Correlation analysis helps us check for **multicollinearity**, which can negatively affect linear regression models.  
Highly correlated predictors may provide redundant information.  

⚠️ Example interpretation — check your heatmap:  
- **MonthlyCharges** and **TotalCharges** are moderately correlated.  
- **Tenure** and **TotalCharges** are also correlated (longer tenure → higher total charges).  
- Correlation with `Churn` is relatively weak overall, suggesting multiple features contribute in combination.

In [None]:
# correlation matrix
plt.figure(figsize=(8,6))
sns.heatmap(df[num_features + ['Churn']].corr(), annot=True, cmap="coolwarm")
plt.title("Correlation Heatmap (Numerical Features)")
plt.show()

## Assumption Checks Summary

Based on the exploratory analysis:

- **Linearity**: The relationship between `tenure` and churn looks non-linear (sharp drop in churn risk after the first few months).  
- **Independence**: Observations are customers, not time-series data, so independence is reasonable.  
- **Homoscedasticity**: To be tested later with residuals after model fitting.  
- **Normality**: Numeric features like `MonthlyCharges` and `TotalCharges` are skewed; residuals will need to be checked later.  
- **Multicollinearity**: Some correlation between `tenure`, `MonthlyCharges`, and `TotalCharges`, but not extreme.  
- **Outliers**: Some customers have unusually high charges; worth monitoring.  

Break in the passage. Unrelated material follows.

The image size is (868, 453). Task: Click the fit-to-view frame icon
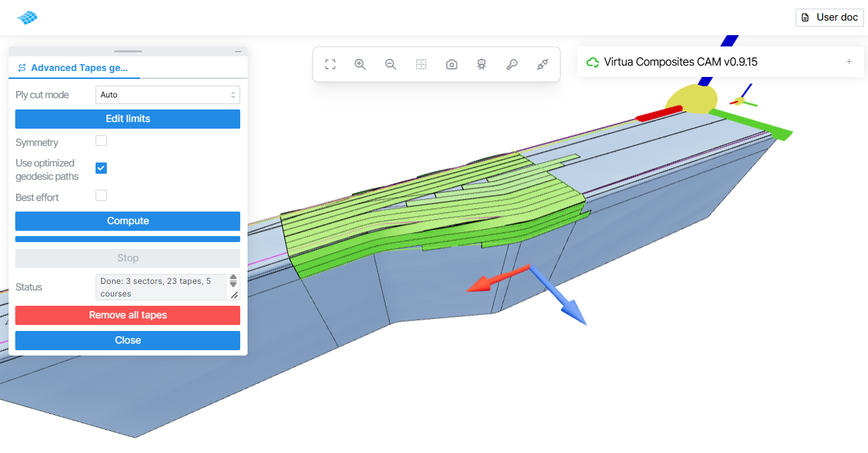330,64
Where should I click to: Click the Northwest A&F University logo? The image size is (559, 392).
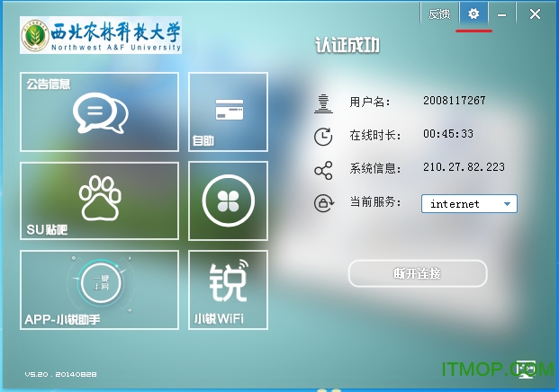(x=101, y=36)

These findings will guide which models are appropriate (e.g., logistic regression and GAM may handle non-linearities better than linear regression).

# Linear Regression
 Treat the churn variable as a continuous variable (e.g., 0 for staying, 1 for churning) and build a linear regression model to predict churn. Interpret the coefficients and assess the model's performance.

#Logistic Regression
Treat churn as a binary variable and build a logistic regression model to predict the probability of churn. Interpret the coefficients.

# Generalized Additive Model (GAM)
Build a GAM to model the non-linear relationships between customer features and churn. Interpret the GAM model.

# Model Comparison
Compare the performance and interpretability of the different models you built. Discuss the strengths and weaknesses of each approach and provide recommendations for which model(s) the telecommunications company should use to address their customer churn problem.